**** Supplied data ****

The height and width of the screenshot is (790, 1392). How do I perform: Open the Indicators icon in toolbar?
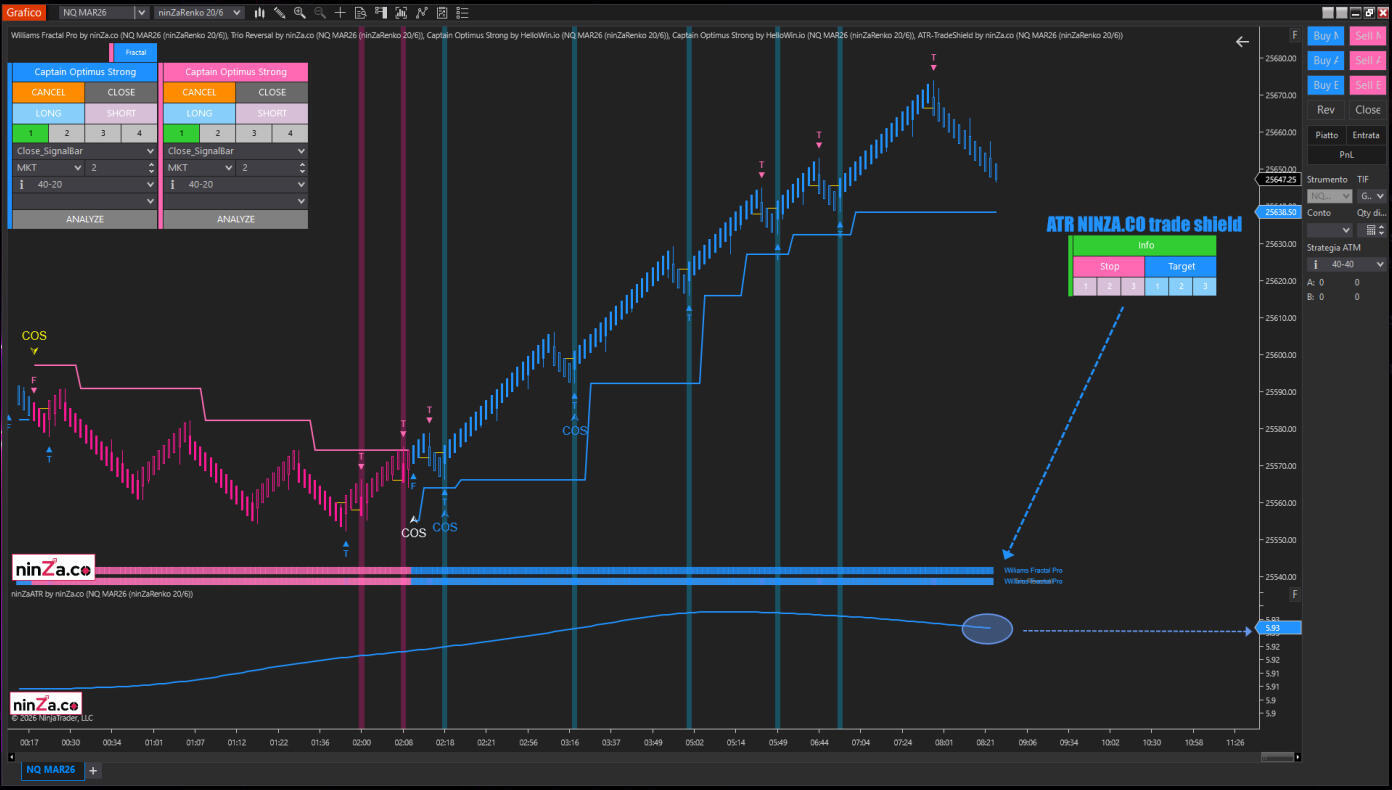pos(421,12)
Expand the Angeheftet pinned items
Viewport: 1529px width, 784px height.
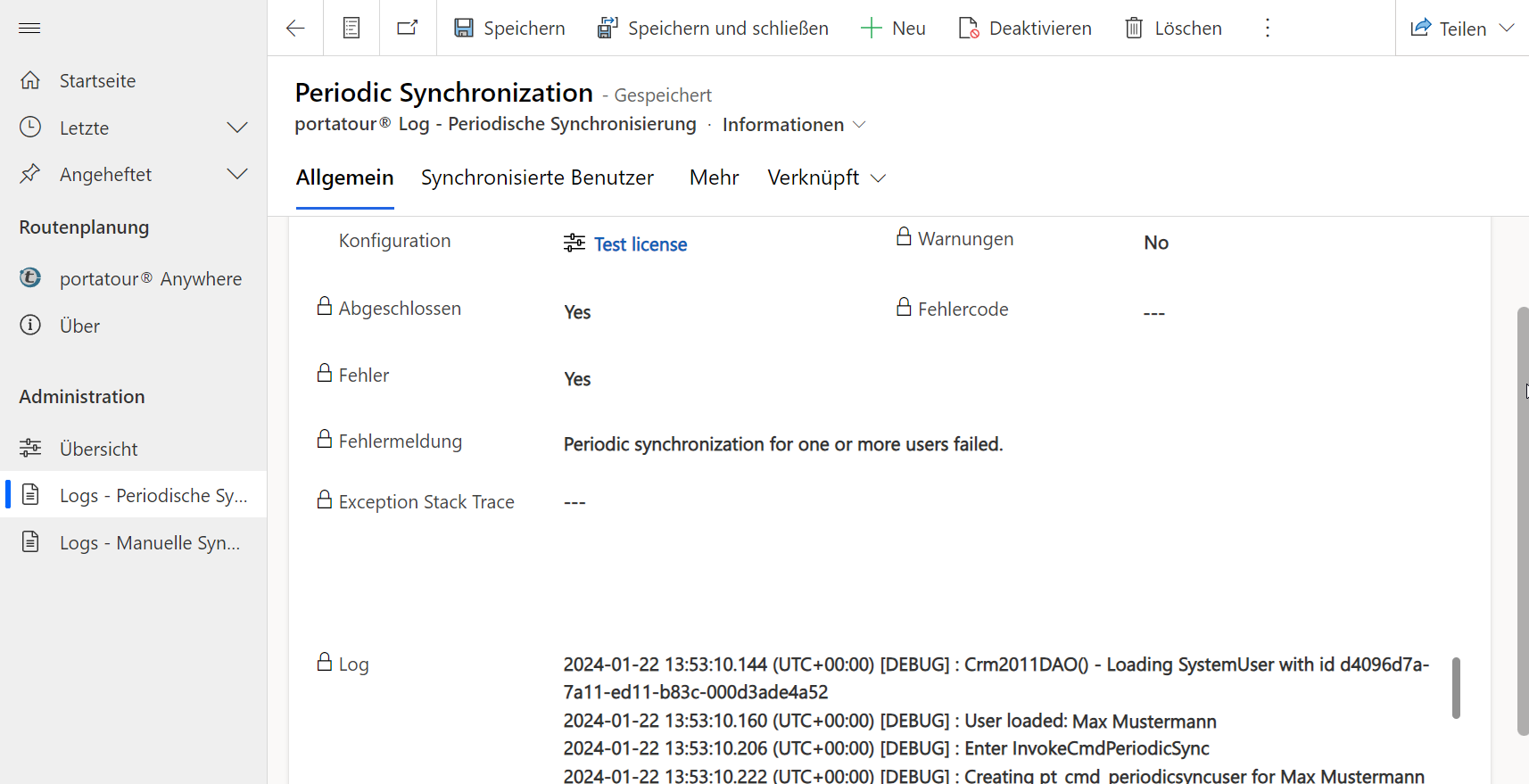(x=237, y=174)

****

# Exercise brief:
Copy the entries exactly. Leave out the images.

# Written reply:
The height and width of the screenshot is (790, 1392). How do I perform: Open the Indicators icon in toolbar?
pos(421,12)
Expand the Angeheftet pinned items
Viewport: 1529px width, 784px height.
(x=237, y=174)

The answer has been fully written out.